##### Reading text #####

If I appear to screech about the natural way, it's not because I want to form a cult or a club, or to feel good because we're all doing things the same way. It's simply because I know that women are being sold a bill of goods, a limited sense of their own capacities, a distorted view of birth. And the tragedy is that their choices are not just simple lifestyle choices, but choices that will affect the health of their babies and themselves for decades to come. Women should be encouraged to trust in the innate integrity of the process of birth and in its transformative nature. By surrendering to it, they come out renewed. As the birth and the moments following it set the tone for the interaction with the baby and therefore the future health of the baby, women deserve and need to be undisturbed during pregnancy and birth, so that the dyad of mother and baby will operate optimally.

I realized on Lee's bed that this way of natural, undisturbed birth is the precursor for our entire parenting adventure. Birth is perhaps the first moment that we try out the trust we will need to mother our babies. We trust that a baby knows how to be born, that our bodies know what to do. We cooperate with our bodies and our babies. We take our babies into our arms and carry them around with us everywhere. We sleep with them and nurse them until they stop. And when they have temper tantrums, lie, and climb out of windows, we trust that they are basically good. Trust and love create a stronger bond than fear and control. We learn early on that children, like everyone else, have good reasons for their behavior and that simply spending more time with them usually cures most ills. And we practice putting family first and putting people before things. We trust our inner authority, and we recognize that our children have one as well.

Years ago, when I read Liberated Parents, Liberated Children by Adele Faber and Elaine Mazlish, I was terrified because the way I wanted to parent was going to require me to stop trying to control my children. I was not always going to be able to have my way. I was going to have to cooperate. It was hard to do this. It was like learning a new language, this language of trust and cooperation. But, slowly, it began to have its own rewards, and I became more satisfied with the cooperation of intimate family life than I had been with the solitary role of authoritarian leader.

##### Data extracts #####

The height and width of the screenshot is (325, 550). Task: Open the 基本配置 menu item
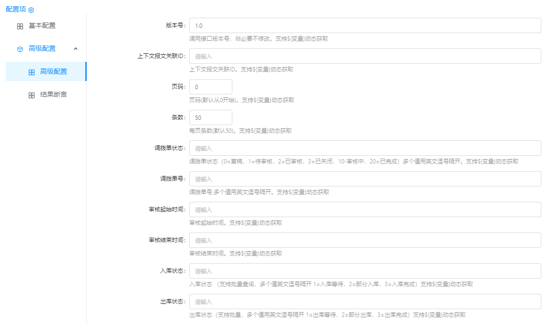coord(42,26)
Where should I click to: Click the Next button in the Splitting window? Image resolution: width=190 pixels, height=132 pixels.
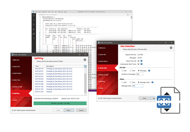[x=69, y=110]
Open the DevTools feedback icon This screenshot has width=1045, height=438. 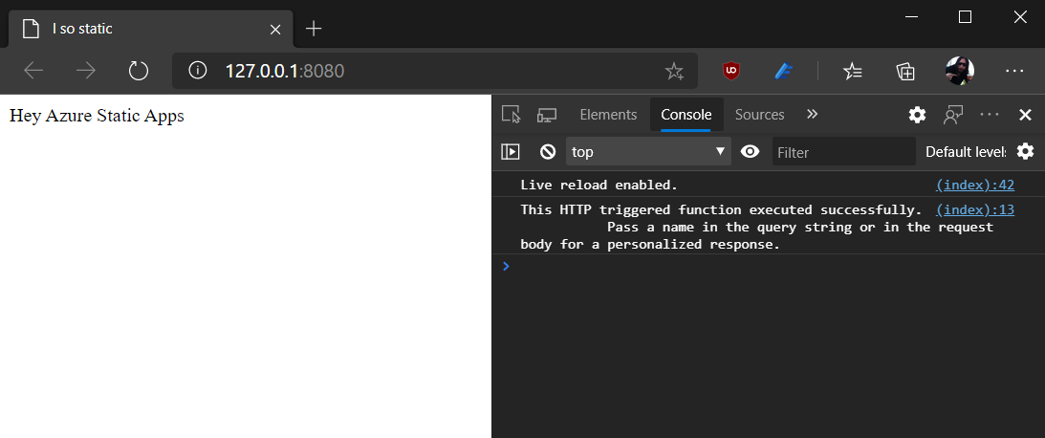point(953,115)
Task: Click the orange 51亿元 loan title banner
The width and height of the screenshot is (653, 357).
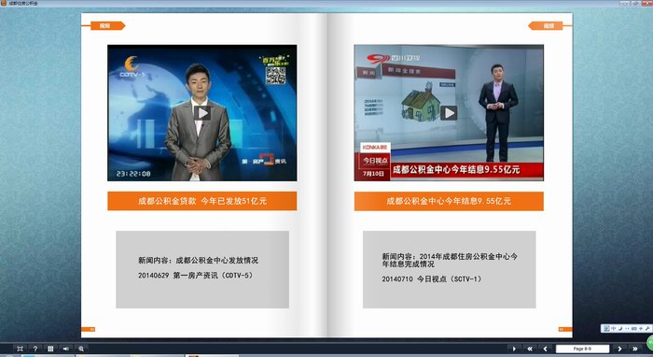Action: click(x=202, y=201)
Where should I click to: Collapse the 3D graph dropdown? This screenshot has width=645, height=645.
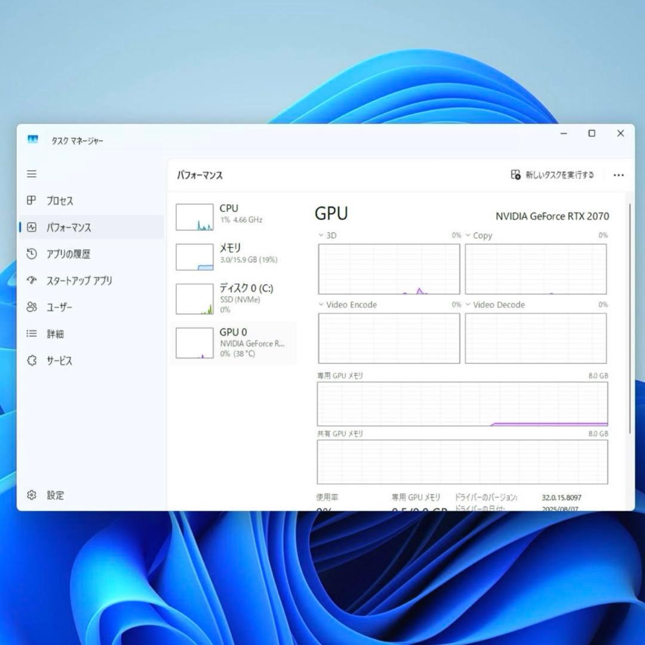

#####

- **Task instructions**:
(1) In the passage on natural birth and parenting, what book by Adele Faber and Elaine Mazlish did the writer read years ago?
(2) Carry the passage on natural birth and parenting forward from its last sentence.
The entries above are not needed for what follows.

- **Expected results**:
(1) Liberated Parents, Liberated Children.

(2)
Many others have discovered these same truths, threads that wend their way back to traditional societies and to truths about human nature that are not new but only rediscovered and renamed for modern times. We now have second, third, and fourth generations of parents in the US who have learned to trust themselves and their children and the natural process of life. There are enough of us now to report back that the kids turn out just fine. And that the added and perhaps unanticipated joy is that the bonding and attachment of the early years provide a rich foundation for a lifetime of love. It's hard to imagine, when your child is an infant, that your loving respect is creating the grounds for a real friendship with your adult child, but it is. It really is.


 


Peggy O’Mara is the mother of four grown children. She has gained international celebrity as publisher, editor and owner of Mothering Magazine. She is also the author of four books: Having a Baby Naturally: The Mothering Magazine Guide to Pregnancy and Childbirth, Natural Family Living: The Mothering Magazine Guide to Parenting, The Way Back Home: Essays on Life and Family, and A Quiet Place: Essays on Life and Family, all of which can be purchased in the Mothering Shop. A dynamic speaker, she has lectured and conducted workshops in conjunction with organizations such as the Omega Institute, Esalen, La Leche International, and Bioneers. She has appeared on numerous television and radio programs and has been featured in national publications including The Wall Street Journal, USA Today, The Washington Post, Chicago Tribune, Mother Earth News, and Utne Reader.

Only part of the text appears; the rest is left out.